Flow Engineering’s deliberate focus is on the requirements engineering workflow itself, not on being a general-purpose ALM or PLM system. This means it does not attempt to replicate the full scope of what a prime contractor’s integrated tool chain covers. It does not provide earned value management, configuration status accounting, or the full document management surface that some programs require for CDRL compliance. This is a deliberate scope decision. Programs that need those functions will need to integrate Flow Engineering into a broader tool ecosystem—which it supports through APIs—rather than replacing every tool with one.

For programs operating in classified environments, Flow Engineering’s deployment options are an honest conversation to have during procurement.

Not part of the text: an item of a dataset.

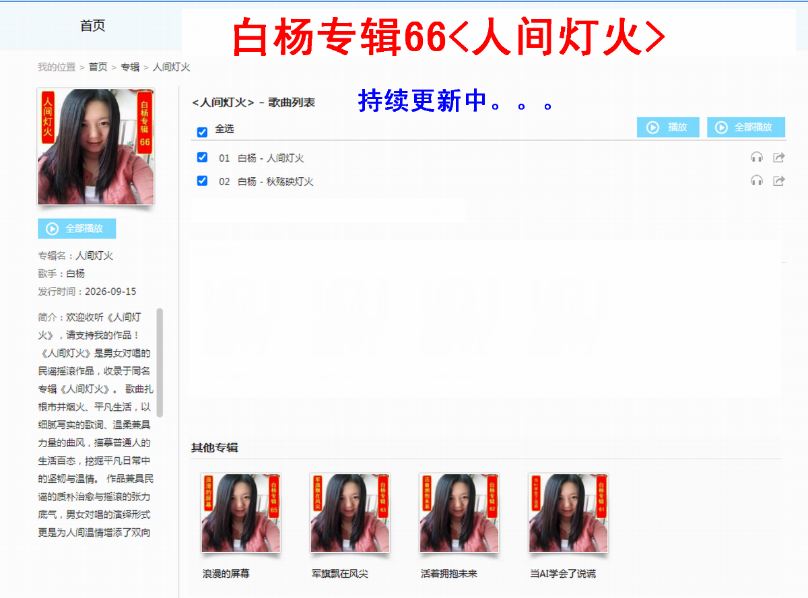Uncheck track 02 白杨 - 秋殇映灯火
This screenshot has width=808, height=598.
[x=202, y=180]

The platform continues to expand its FedRAMP and government cloud footprint, but programs with the most stringent classification requirements should verify current authorization status against their specific environment rather than assuming it.

Decision Framework: When to Choose What

The comparison reduces to a few concrete questions that a program or program office can evaluate directly.

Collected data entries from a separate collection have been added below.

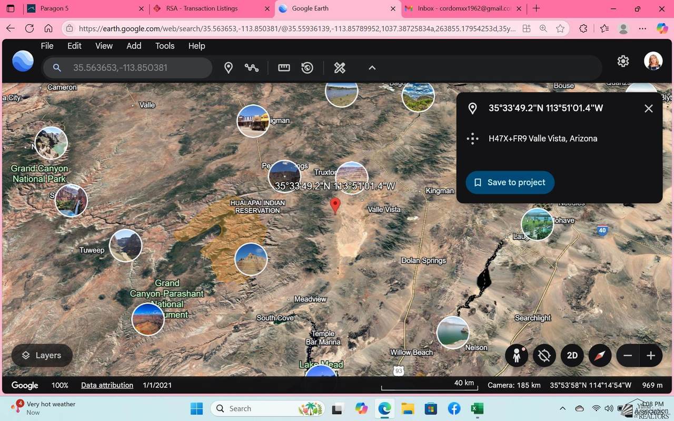Viewport: 674px width, 421px height.
Task: Click the compass to reset north
Action: (600, 356)
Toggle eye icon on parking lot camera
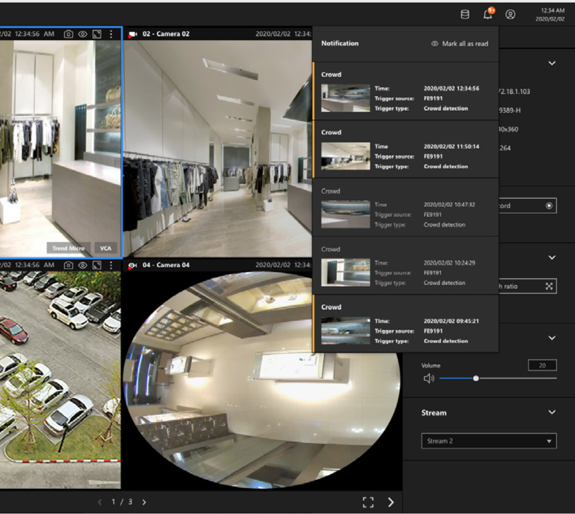This screenshot has width=575, height=514. (83, 265)
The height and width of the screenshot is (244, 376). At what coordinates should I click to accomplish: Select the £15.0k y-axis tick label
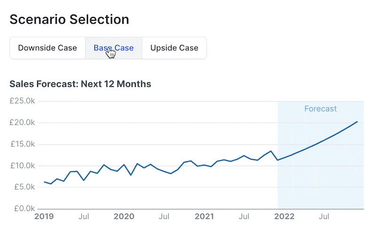tap(22, 144)
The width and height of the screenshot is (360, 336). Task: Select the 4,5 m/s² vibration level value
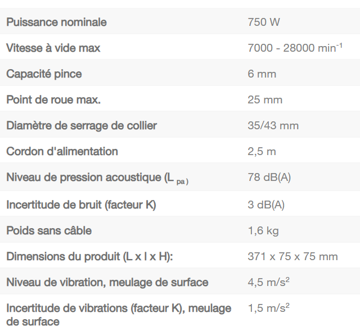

Choose SI-configured tooling when: The program has a hard classification boundary that precludes commercial SaaS deployment and the SI has an existing authorized environment; the program has deep legacy system integration requirements that genuinely need custom development; the program has a dedicated, stable internal tooling team that can absorb institutional knowledge and maintain continuity across SI personnel transitions; the program’s requirements processes are stable and unlikely to need AI capability advances over the contract period.

Choose Flow Engineering when: The program needs AI-assisted requirements capabilities to remain current as the technology evolves without internal tooling maintenance overhead; the requirements engineering team wants a graph-native traceability model rather than a document-centric model with custom attributes bolted on; the program’s cloud environment is compatible with Flow Engineering’s deployment options; and the program wants to avoid the SI knowledge lock-in that makes tool maintenance structurally dependent on the integrator’s continued engagement.

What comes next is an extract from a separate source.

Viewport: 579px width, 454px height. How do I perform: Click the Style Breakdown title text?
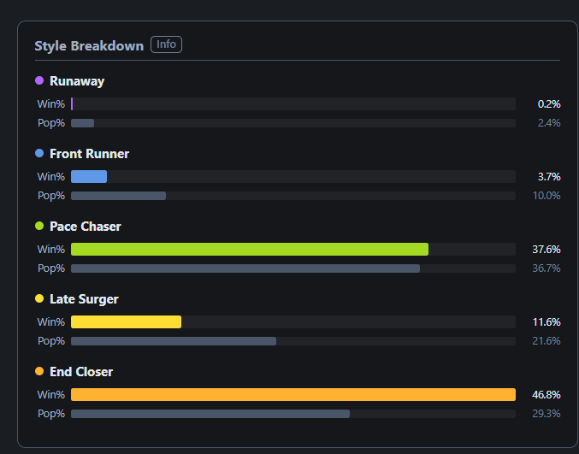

Treat the following as disqualifying red flags in any SI tool chain proposal: Proposals that specify custom AI layers without a defined upgrade and revalidation process; maintenance contracts that don’t specify knowledge transfer obligations; tool architectures where the SI’s configuration is the only documentation of the business logic; and AI capability claims that reference model versions or integration dates without a roadmap for how capability will be maintained across the contract period.

The Honest Summary

Large SIs building bespoke requirements automation for defense programs are not doing something unreasonable. They are responding to real program needs with real capabilities, and for certain program contexts, the model delivers genuine value that an off-the-shelf platform cannot easily replicate.

But the model has a structural problem that does not appear on day one: it generates maintenance obligations and knowledge dependencies that grow over time, and it freezes AI capabilities at the point of deployment in a period when AI capabilities are advancing fast enough that freezing for two or three years is consequential.

Flow Engineering’s approach—AI delivered as a continuously updated platform feature, graph-native traceability as a first-class data model, and a focused scope that doesn’t try to replicate an SI’s entire integrated tool chain—is a more sustainable architecture for programs that need their requirements tooling to improve over time, not just to function at the level of its initial delivery.

The programs best positioned to benefit from this shift are those entering new contracts now, where the tooling decision is still open and the comparison can be made before institutional momentum accumulates behind a bespoke configuration that will become progressively harder to replace.